Who has time for mindfulness when deadlines are looming and our managers are breathing down our necks? Mindfulness might be good for monks living in the forest or folks who have retired from corporate life but unrealistic for busy, working individuals. Learning to pause, focusing on your thoughts and getting in touch with your emotions seems to be something you do at your local yoga studio and not relevant during the middle of the day, in a highly competitive job. But, this is exactly when meditation and mindfulness are most useful.
A recent video by Scientific American suggests “meditation can decrease stress, lower blood pressure, and lift one’s mood.” The article also informs us that meditation can “increase the volume and density of the Hippocampus, a portion of the brain that is crucial for memory.” Generally, as we age, our focus and attention decrease, however “meditation counteracts this decay.” The piece further suggests that meditating for as little as 12-20 minutes a day can “sharpen the mind.”
Looking at the research, we can see that a bridge has been forming between what used to be a purely spiritual practice and the secular workplace. Of course, many might still feel wary about practicing meditation at work for fear of being ridiculed or judged. It is normal for people to fear and be cautious of things they don’t understand. It might take several years before meditation becomes widely accepted. It also took years for yoga to be accepted as a reputable health practice.
As with any other practice, for meditation to lower stress and anxiety and improve focus, memory, and productivity, it needs to be practiced on a consistent basis. If you only go to the gym once a month, you will experience minimal benefit. The same is true for meditation. The more we practice, the stronger our mind will become, thus improving our ability to bring it back to the present moment. The less distracted we are, the more we’ll get done. Relaxing the mind through breathing and focusing exercises, during the workday, will improve our clarity and even rejuvenate our energy.
According to the American Institute of Stress, workplace stress is costing companies $300 billion, per year, from absenteeism, turnover, health, legal and insurance costs, and worker compensation awards. Meditation can help corporations reduce some of these costs.
The culture of mindfulness isn’t limited to meditation and becoming aware of our thoughts and emotions. It involves our ability to tame our ego and manage our emotions for the greater good of the team and organization. As we learn to become more aware of our thoughts and feelings, we begin to understand the motives behind our speech and actions. This increased awareness can be incredibly helpful in dealing with conflicts or during a stressful meeting when our perspective is being challenged or even disregarded.
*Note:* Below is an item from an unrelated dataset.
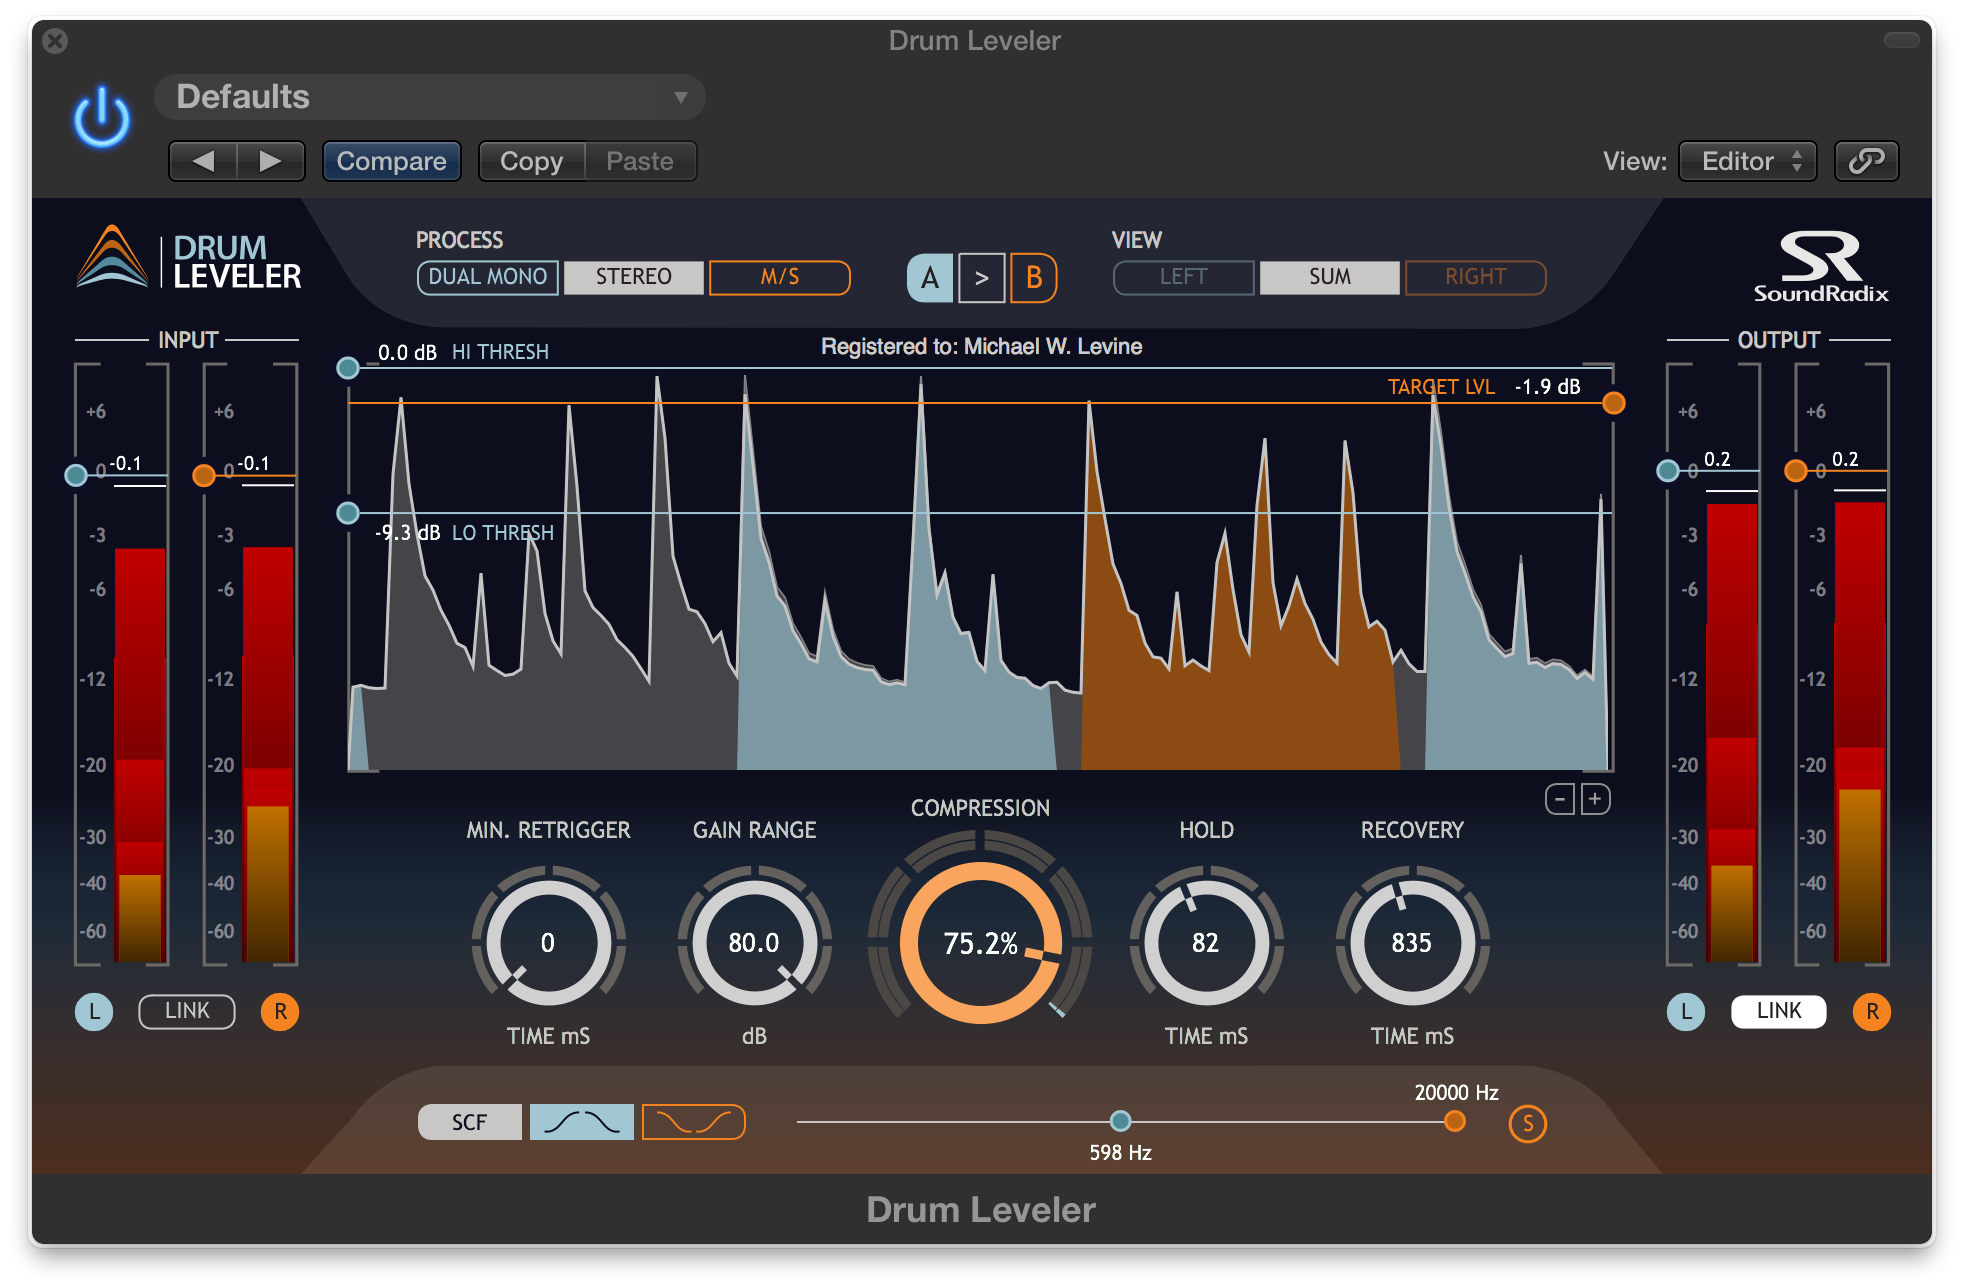
Task: Toggle the plugin power bypass button
Action: (102, 118)
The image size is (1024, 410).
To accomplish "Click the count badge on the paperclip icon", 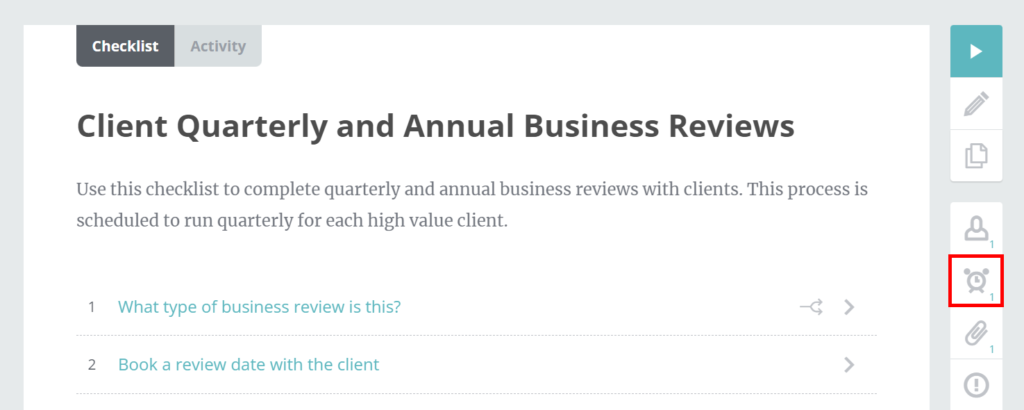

How would we respond in such a situation? Would we have the patience to hear the reason our ideas were rejected? Would we lose our cool and lash out defending our point of view without gaining our composure because our ego was hurt. Or, do we shut down not being able to hear what anyone else has to say and check out for the remainder of the meeting. Meditation and mindfulness can strengthen our mind and allow us to prevent our ego from taking control and making us act in ways that could damage our reputation and career. It is vital for us to remain in touch with our emotions and feelings and understand how they are influencing our actions. We need to learn how to turn off the switch when we start to lose our cool because once the flood gates of anger open, it’ll be too late.
Mindfulness in the workplace creates an environment where ego battles aren’t driving the company down. It’s a system where individuals are willing to put aside their own self-interest for the sake of the greater good; and where individuals are willing to appreciate the contributions of their co-workers instead of feeling threatened by them. It fosters an environment where cliques and office politics are strongly discouraged and where open and honest communication is encouraged so no one feels as if they’re being kept in the dark. It’s an environment where constructive feedback is balanced with a healthy dose of appreciation.
From the people I have met while leading my corporate meditation and mindfulness workshops, the most common response I hear is how relaxed and refreshed they feel after our sessions. Some have said they feel relieved of tension in their arms, necks, and shoulders. Those who have continued their practice at home expressed that their sleep has improved and many have begun to encourage family members to join them in their meditations.
It definitely takes discipline to start sitting and doing nothing. Breathing, focusing, and expressing kindness to others, especially those who haven’t been kind, is not easy at first. Once we begin and experience the benefits, it’ll be equally difficult for us to stop.